_EXTRAIT DE L'ARTICLE_
—————

Nomination des généraux dans l’Armée : Une bizarrerie mauritanienne (troisième partie) / Par le colonel (E/R) Oumar Ould Beibacar

27 May, 2016 - 00:48

Le 3ème mousquetaire

 

Dans le partage du pouvoir, le binôme conspirateur avait confié le corps de la Garde nationale à leur chouchou, le 3ème mousquetaire. Celui-ci, quand il était notre commandant de brigade d’élèves officiers d’active, à l’EMIA d’Atar, au cours de l’année 1980-81 portait le nom de Félix Henri Négri. Quand il avait été désigné chef d’état-major de la Garde nationale en juin 2008, il portait sur sa pièce d’identité,  celui de Félix Joseph Négri.

Le 25 décembre 2007, lorsqu’il avait été proposé par le ministre de la Défense, au poste de chef d’état-major national, le président de la République aurait demandé d’enlever le prénom de son père, pour   sa connotation trop européenne. Comme si son  prénom et son nom avaient une connotation trop mauritanienne. Depuis lors, il porte le nom de Félix Négri, son père est un italo-sénégalais naturalisé mauritanien, sa mère est une thiouballo de Mbagne domiciliée à Boghé. Pour mauritaniser son nom, le site Lakhbar Tebga Viddar avait proposé le nom de Fah Ould Negra.

C’est un miraculé. Rescapé des événements  de 1987-88, du génocide de 1990 et transformé en négationniste, rescapé de la tentative de putsch du 08 juin 2003, où il était pris en otage, et humilié avec d’autres officiers, par les mutins pendant quelques heures au Bataillon des blindés. Cet officier, hors-la-loi, avait été chargé par le général de brigade commandant du Basep, de détruire le mythe de la Garde nationale, ce corps républicain séculaire qu’il ne portait pas dans son cœur, en le mettant progressivement sous l’autorité de l’Armée nationale pour en faire un corps supplétif.

En effet, le premier mousquetaire avait toujours considéré le corps de la Garde comme un corps civil, au même titre que la police nationale puisqu’elles relèvent toutes les deux de l’autorité du ministre de l’Intérieur, ainsi que la Douane qui, elle, relève de celui des Finances, auxquelles il ne faut jamais avoir confiance. C’est pourquoi il faut toujours les faire commander par des militaires.

—————

_Enregistrements sources_
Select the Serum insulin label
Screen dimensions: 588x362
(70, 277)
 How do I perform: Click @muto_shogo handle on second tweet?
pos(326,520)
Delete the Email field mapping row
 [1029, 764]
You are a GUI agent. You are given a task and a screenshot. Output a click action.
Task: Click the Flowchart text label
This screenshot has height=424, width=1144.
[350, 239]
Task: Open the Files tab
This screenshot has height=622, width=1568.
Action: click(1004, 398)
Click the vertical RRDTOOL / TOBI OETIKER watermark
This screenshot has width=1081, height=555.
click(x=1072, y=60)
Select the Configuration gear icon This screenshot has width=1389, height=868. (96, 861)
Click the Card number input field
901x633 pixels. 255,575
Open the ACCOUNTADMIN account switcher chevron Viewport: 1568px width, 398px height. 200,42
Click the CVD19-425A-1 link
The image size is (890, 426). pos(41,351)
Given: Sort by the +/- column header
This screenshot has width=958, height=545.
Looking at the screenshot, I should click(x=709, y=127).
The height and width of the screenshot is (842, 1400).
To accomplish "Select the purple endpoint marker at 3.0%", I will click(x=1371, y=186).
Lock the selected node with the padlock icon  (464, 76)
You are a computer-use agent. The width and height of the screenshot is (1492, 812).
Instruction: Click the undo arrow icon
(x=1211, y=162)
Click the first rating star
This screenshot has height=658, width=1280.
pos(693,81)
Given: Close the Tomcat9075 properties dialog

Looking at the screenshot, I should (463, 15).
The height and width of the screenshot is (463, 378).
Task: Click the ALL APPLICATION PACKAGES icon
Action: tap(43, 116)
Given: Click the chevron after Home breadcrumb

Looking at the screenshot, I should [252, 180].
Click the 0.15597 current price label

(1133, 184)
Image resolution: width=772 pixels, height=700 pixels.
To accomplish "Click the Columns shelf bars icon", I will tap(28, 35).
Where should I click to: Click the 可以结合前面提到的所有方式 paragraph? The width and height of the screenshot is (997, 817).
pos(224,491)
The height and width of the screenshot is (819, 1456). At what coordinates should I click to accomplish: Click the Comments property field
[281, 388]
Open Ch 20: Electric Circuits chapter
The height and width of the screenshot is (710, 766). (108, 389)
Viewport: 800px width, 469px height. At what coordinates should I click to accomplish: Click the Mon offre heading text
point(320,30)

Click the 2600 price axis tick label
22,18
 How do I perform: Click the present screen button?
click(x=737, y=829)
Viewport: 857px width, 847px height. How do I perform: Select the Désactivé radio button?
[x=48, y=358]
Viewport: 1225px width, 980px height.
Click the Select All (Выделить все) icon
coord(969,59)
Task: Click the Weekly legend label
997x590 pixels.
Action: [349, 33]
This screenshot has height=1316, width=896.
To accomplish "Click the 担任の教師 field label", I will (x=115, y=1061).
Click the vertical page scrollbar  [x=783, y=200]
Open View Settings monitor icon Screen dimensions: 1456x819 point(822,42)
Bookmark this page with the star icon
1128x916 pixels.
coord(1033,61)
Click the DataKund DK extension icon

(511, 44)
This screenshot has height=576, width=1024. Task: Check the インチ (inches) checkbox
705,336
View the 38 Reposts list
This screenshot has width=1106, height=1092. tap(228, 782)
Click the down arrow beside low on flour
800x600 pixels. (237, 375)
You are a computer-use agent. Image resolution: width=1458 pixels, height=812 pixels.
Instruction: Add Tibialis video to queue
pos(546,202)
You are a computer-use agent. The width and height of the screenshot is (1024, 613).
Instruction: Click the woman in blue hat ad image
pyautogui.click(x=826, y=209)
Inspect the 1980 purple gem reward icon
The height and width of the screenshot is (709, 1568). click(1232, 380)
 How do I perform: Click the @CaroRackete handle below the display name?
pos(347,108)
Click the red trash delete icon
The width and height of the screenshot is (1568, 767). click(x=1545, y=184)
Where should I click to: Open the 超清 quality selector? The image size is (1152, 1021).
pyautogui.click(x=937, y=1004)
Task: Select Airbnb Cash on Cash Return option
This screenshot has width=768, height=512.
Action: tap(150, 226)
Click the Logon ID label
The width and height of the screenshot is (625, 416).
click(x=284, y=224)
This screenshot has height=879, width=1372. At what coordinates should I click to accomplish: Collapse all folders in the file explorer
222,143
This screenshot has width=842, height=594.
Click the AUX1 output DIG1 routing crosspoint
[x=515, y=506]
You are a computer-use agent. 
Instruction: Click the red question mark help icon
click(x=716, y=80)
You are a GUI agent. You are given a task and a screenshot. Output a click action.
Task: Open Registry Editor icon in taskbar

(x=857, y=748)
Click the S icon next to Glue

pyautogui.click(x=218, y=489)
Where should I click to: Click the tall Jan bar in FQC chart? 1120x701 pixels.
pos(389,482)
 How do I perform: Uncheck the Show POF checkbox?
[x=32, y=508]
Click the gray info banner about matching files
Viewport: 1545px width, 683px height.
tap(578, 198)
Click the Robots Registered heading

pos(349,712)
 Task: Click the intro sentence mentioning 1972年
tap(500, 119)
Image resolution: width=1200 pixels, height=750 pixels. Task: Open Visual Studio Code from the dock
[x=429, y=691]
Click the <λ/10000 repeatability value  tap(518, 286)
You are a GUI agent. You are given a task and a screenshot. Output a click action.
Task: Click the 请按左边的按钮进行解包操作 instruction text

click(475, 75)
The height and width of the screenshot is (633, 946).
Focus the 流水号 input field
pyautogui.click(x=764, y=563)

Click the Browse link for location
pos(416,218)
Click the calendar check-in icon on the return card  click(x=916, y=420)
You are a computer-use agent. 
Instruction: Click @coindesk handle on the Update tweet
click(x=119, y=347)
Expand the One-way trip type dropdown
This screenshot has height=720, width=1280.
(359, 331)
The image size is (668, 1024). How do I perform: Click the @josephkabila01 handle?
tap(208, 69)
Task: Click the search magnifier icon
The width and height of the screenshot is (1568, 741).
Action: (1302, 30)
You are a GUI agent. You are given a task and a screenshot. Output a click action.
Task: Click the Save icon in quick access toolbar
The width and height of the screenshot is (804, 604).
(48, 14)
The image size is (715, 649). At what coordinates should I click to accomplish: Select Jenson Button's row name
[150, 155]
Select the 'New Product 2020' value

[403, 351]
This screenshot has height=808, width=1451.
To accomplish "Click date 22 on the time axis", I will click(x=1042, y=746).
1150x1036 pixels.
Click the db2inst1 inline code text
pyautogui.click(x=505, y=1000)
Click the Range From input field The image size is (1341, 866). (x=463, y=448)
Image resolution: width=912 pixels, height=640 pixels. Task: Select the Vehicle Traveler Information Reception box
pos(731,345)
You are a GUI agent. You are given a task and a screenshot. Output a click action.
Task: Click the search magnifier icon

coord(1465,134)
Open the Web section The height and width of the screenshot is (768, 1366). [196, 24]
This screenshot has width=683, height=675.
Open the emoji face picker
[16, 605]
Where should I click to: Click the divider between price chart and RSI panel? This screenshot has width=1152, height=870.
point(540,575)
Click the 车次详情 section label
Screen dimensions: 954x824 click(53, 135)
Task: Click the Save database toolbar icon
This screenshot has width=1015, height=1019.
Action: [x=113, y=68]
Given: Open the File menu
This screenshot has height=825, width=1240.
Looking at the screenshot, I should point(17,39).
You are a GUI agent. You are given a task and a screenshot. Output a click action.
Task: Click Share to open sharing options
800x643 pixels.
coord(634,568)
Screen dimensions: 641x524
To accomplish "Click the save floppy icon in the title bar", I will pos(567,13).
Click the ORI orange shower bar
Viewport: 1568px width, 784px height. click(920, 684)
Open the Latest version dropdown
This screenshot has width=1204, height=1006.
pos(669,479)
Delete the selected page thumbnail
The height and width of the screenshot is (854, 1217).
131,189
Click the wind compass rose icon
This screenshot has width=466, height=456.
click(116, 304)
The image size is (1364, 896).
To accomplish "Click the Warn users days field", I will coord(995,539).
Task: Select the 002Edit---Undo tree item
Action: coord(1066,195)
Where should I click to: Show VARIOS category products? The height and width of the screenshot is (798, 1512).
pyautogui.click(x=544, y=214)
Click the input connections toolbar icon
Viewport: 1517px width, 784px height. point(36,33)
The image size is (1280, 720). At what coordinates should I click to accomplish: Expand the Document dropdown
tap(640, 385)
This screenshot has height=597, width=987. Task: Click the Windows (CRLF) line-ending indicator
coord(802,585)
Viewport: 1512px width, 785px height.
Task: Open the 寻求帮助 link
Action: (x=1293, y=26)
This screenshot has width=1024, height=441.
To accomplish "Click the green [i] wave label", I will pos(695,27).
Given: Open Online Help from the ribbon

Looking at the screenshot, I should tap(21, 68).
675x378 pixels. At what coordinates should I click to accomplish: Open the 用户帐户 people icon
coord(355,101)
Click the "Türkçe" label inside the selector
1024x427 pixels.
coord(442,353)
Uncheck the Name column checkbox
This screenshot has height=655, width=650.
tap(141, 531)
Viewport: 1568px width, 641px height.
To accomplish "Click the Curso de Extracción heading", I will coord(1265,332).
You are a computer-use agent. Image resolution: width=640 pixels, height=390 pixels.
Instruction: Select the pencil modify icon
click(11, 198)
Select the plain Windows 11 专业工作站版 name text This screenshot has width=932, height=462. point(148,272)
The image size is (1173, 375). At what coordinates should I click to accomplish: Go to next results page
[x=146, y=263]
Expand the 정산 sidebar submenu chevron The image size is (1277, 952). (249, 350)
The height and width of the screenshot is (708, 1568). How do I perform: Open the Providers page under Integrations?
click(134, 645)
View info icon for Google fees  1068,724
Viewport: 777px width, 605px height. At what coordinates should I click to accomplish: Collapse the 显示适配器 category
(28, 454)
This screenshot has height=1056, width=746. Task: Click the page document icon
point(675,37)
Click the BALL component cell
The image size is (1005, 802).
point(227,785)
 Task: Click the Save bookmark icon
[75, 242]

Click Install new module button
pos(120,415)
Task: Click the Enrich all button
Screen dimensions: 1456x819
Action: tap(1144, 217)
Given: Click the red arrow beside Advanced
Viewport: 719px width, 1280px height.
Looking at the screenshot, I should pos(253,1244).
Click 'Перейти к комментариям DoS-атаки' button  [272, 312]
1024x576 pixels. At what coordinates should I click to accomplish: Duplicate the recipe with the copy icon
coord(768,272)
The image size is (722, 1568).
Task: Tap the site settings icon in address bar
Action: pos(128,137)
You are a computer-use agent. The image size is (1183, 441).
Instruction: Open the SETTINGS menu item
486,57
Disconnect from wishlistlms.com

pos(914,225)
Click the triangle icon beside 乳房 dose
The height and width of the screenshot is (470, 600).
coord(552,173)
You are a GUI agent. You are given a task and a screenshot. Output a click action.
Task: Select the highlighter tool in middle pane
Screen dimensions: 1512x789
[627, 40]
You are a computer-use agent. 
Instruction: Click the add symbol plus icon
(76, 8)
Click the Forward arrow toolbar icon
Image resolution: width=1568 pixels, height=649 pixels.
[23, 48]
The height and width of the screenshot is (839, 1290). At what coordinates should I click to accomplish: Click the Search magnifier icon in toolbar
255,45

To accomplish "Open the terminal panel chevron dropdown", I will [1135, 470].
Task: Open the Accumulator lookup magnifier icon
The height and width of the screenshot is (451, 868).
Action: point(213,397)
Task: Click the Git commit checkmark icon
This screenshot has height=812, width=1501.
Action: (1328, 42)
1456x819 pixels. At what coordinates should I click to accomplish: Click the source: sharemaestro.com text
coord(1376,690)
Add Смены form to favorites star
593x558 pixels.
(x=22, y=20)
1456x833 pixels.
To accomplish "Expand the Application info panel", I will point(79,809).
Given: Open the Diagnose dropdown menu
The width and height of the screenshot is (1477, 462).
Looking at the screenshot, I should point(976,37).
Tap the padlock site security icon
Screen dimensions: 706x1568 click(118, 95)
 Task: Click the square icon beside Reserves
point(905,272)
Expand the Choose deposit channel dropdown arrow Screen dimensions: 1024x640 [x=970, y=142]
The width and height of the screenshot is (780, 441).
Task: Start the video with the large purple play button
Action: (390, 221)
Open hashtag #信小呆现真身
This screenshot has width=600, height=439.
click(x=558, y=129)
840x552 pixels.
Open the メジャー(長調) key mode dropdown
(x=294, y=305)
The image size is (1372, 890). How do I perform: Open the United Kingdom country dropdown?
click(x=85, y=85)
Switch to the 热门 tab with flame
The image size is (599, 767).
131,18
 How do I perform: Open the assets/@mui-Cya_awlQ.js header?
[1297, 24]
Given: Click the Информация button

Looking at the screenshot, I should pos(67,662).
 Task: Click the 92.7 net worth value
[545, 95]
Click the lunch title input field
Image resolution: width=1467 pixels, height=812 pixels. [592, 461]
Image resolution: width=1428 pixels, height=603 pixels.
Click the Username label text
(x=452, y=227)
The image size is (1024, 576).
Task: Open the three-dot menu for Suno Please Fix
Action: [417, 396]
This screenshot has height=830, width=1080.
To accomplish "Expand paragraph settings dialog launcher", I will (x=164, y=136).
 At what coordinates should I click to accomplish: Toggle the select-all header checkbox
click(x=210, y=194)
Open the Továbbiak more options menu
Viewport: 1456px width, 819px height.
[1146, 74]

—————

_VOS TÂCHES_
**1)** Résumez sous forme de liste le paragraphe de l'article qui commence par « Le 25 décembre 2007 », en conservant ses faits principaux.
**2)** Recopiez le passage de l'article qui va de « Dans le partage » à « Félix Joseph Négri. », ces deux bornes comprises.
Les items sont tirés d'une autre source.

_EXERCICE CORRIGÉ_
**1)**
- Le 25 décembre 2007, le ministre de la Défense l'a proposé au poste de chef d'état-major national.
- Le président de la République aurait alors demandé de retirer le prénom de son père, jugé d'une connotation trop européenne.
- Depuis, il porte le nom de Félix Négri.
- Son père est un Italo-Sénégalais naturalisé mauritanien. Sa mère est une Thiouballo de Mbagne domiciliée à Boghé.
- Pour mauritaniser son nom, le site Lakhbar Tebga Viddar a proposé Fah Ould Negra.

**2)**
Dans le partage du pouvoir, le binôme conspirateur avait confié le corps de la Garde nationale à leur chouchou, le 3ème mousquetaire. Celui-ci, quand il était notre commandant de brigade d’élèves officiers d’active, à l’EMIA d’Atar, au cours de l’année 1980-81 portait le nom de Félix Henri Négri. Quand il avait été désigné chef d’état-major de la Garde nationale en juin 2008, il portait sur sa pièce d’identité,  celui de Félix Joseph Négri.